In ogni caso l’impressione avuta sabato in piazza San Giovanni era quella di un popolo che si è autoconvocato, e anche alcuni commentatori hanno dovuto riconoscere questa novità.A questo proposito credo che si apra un problema reale, quello della legittimazione dell’autorità. Delle autorità culturali, politiche, sociali e per certi aspetti di certe autorità religiose nei confronti di questo popolo che è avanti. Un popolo che non chiede di essere telecomandato o sostituito nelle decisioni – altrimenti in piazza san Giovanni ci sarebbe stata solo qualche decina di persone -, ma che chiede di essere educato nelle azioni. C’è un impeto di presenza culturale, sociale e politica, di missione ecclesiale che coloro che ai vari livelli hanno una qualche responsabilità devono farsi interrogare. Tutti dobbiamo chiedere a noi stessi e alla nostra coscienza il livello di corrispondenza fra il nostro popolo - quello cristiano anzitutto, ma anche quello laico che ha pure dei riferimenti autorevoli - e coloro che guidano. Perché io ritengo che questa pressione del popolo sulle strutture istituzionali e civili non debba ridursi, non debba rallentare. Certo non si può fare un Family Day ogni anno, però si possono trovare modi e tempi per questa pressione legittimamente democratica. 

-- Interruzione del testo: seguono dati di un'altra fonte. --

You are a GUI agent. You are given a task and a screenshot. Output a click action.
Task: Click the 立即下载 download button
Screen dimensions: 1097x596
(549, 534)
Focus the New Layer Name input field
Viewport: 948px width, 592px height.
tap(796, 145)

La politica è stata spiazzata da questo evento, e da parte di chi sta promuovendo la distruzione della famiglia c’è stata una reazione rabbiosa. Abbiamo anche sentito il sottosegretario alla presidenza del Consiglio affermare che si è trattato di «una manifestazione inaccettabile».Io non ho il compito di fare osservazioni di carattere politico, e in questi dieci anni di episcopato mi sono rigorosamente attenuto a questa discrezione sulle scelte partitiche. Ma posso dire con molta tranquillità che ho guardato con una certa simpatia i tentativi di riforma dell’attuale presidente del Consiglio perché l’Italia ha veramente bisogno di riforme per uscire da questa situazione stagnante. Ma se dalla presidenza del Consiglio arrivano questo genere di affermazioni che non vengono smentite, allora bisogna dire, caro presidente del Consiglio, per lei è inaccettabile la libertà di espressione, la libertà di cultura, la libertà di proporre lealmente e pacificamente nel contesto sociale posizioni che hanno una loro identità e una loro dignità. Questa è paura della libertà. E come può fidarsi un popolo di un presidente del Consiglio che ha paura della libertà?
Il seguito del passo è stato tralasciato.